Выпускные экзамены начались с истории. В программе стояли все четыре курса этого предмета, то есть: древняя, средняя, новая и русская истории, пройденные уже вкратце за все учебные гимназические годы. Теперь же в восьмом и последнем классе ее «пережевывали», по выражению преподавателя Лучинского, внове, но только уже вполне обстоятельно и распространенно.

К истории относились недурно. Самого Лучинского терпели, хоть чуть ли не открыто называли «Гномом» и «ископаемым» за маленький рост и несколько неопрятную внешность. Зато хронологию не выносили буквально, а на хронологию особенно и налегали на актовых экзаменах экзаменаторы. Немудрено поэтому, что сердца нечестивых ариан ёкали и били тревогу.

В актовом зале грозно возвышался стол, покрытый красным сукном. Вокруг него как бы робко толпились стулья, дальше чернели парты, принесенные из классов и заранее приготовленные для письменного русского экзамена, следовавшего после истории на другой же день.

Подтянутые, чистенькие, гладенькие ариане в мундирах, туго застегнутые на все пуговицы, глухо суетились и волновались, собираясь в группы:

— Ни аза годов не знаю! — торжественно объявил мрачный Комаровский, огромными шагами измеряя зал.

— Ну?

— Ей-ей! Забодают… Как пить дать, забодают…

— Срежет! — лаконическим звуком проронил Самсон.

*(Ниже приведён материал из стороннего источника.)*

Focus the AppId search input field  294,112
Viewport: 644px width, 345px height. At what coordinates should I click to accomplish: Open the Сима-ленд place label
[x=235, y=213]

— А я всю ночь, господа, не ложился, — неожиданно заявил хорошенький, похожий на барышню Гудзинский.

— А ты не хвались! Зазубрил небось… Рад! — огрызнулся на него Комаровский, не терпевший почему-то вертлявого Стася.

— Нисколько не рад! Чего вы лаетесь! — обиженно своим тоненьким голоском пропищал тот.

— Chere Marie! Наплюве на него, je vous prie! Он не стоит вашего мизинчика! — произнес, дурачась, Гремушин.

— Господа! — растерянно хватал всех за рукава Ватрушин, своими добрыми близорукими глазами и кивая по привычке направо и налево, — кто вел вторую пуническую войну, не помните ли? Из головы выскочило совсем.

— Кто-нибудь да вел, а шут его знает, кто… Береги свое здоровье, Кисточка, — послышался чей-то дурашливый голос.

Появился Соврадзе, весь благоухающий пачули, как именинник, и сверкая белыми, как кипень, зубами, заявил, что он «средней» ни в зуб толкнуть не знает.

— Ничего, вывезем, я суфлировать буду, так что небу станет жарко, — утешал его Гремушин.

— Вот чэловэк! А попечитель?

— И ему станет жарко! И он выйдет проветриться! — сострил кто-то.

Захохотали. Купидон, тоже особенно гладенький и прилизанный ради торжественного дня сегодня, как из-под земли вырос посреди гимназистов…

— Тише, господа-с! Прошу вас… Я записывать буду, — нервно зазвенел его голос.